Paper No. 41-11
Presentation Time: 4:15 PM
21ST CENTURY NATURAL HISTORY: PLANETARY GEOLOGY IN MUSEUMS
Museums have been in the forefront of presenting and interpreting new geoscience topics from the early “cabinet of curiosities” to the 19th century dinosaur-mania. In the 21st century, many museums have taken advantage of a new and unique opportunity to excite the public by including discoveries in a new field of geoscience, planetary geology. We are the first generation of humans to see all of the classical planets or their moons in our Solar System, including our own planet from space; and natural history and science museums are uniquely qualified to excite the public with this new geology frontier. It is now possible and appropriate to teach geologic processes with examples from many planets and to bring this knowledge “home” to more effectively teach geoscience. Museums are once again influencing a new way of thinking about geology. Planetary missions in the news spark interest and questions and provide a natural link and ready-made audience for successful museum programming. But it is difficult for the public to get a concise, factual, and reliable information. There is too much information of unknown validity on the internet, too little in the news media, and local universities can seem intimidating.
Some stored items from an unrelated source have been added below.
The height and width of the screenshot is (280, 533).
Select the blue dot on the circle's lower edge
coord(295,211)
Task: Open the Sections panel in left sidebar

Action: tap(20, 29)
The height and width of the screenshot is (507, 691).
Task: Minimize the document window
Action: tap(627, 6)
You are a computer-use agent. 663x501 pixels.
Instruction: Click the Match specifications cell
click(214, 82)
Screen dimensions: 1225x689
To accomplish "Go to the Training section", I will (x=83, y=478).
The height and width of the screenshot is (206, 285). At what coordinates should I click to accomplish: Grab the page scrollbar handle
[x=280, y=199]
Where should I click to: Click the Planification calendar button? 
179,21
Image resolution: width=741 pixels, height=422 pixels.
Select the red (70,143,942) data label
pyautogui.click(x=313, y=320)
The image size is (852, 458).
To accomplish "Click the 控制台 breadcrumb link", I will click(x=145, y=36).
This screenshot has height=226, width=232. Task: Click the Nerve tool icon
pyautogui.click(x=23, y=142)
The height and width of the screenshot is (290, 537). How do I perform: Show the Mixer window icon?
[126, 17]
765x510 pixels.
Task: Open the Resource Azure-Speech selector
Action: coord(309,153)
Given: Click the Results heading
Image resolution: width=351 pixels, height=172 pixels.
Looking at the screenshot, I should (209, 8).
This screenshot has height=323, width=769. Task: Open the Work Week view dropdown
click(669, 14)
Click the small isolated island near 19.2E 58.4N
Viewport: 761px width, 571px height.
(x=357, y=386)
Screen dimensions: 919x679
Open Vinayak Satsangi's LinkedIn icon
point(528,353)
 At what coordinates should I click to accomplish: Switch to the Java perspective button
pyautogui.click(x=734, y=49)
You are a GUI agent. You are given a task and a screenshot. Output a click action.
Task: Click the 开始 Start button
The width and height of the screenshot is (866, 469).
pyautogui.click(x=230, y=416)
Natural history museums have an advantage in presenting and interpreting this new geology. They are already experienced sources of basic geological/paleontological information. Most include a planetarium, observatory, or astronomy gallery. A growing number have curators or researchers with on-going space science research programs that can inform and impact exhibits. Advantages include: (1) graphics/display expertise, object-based learning; (2) flexible programming; (3) pre-K through Senior Citizen visitors and family learning; (4) reliable resources for K-12 teachers; and (5) accessible, visitor-friendly, non-threatening site for the entire community. The addition of planetary geology to exhibits, programs, and research enables museums to continue their evolution as relevant sources of science, offers museum visitors the excitement of the 21st century equivalent to those epic 19th century natural history expeditions on Earth, and provides museums with a new way to teach geology.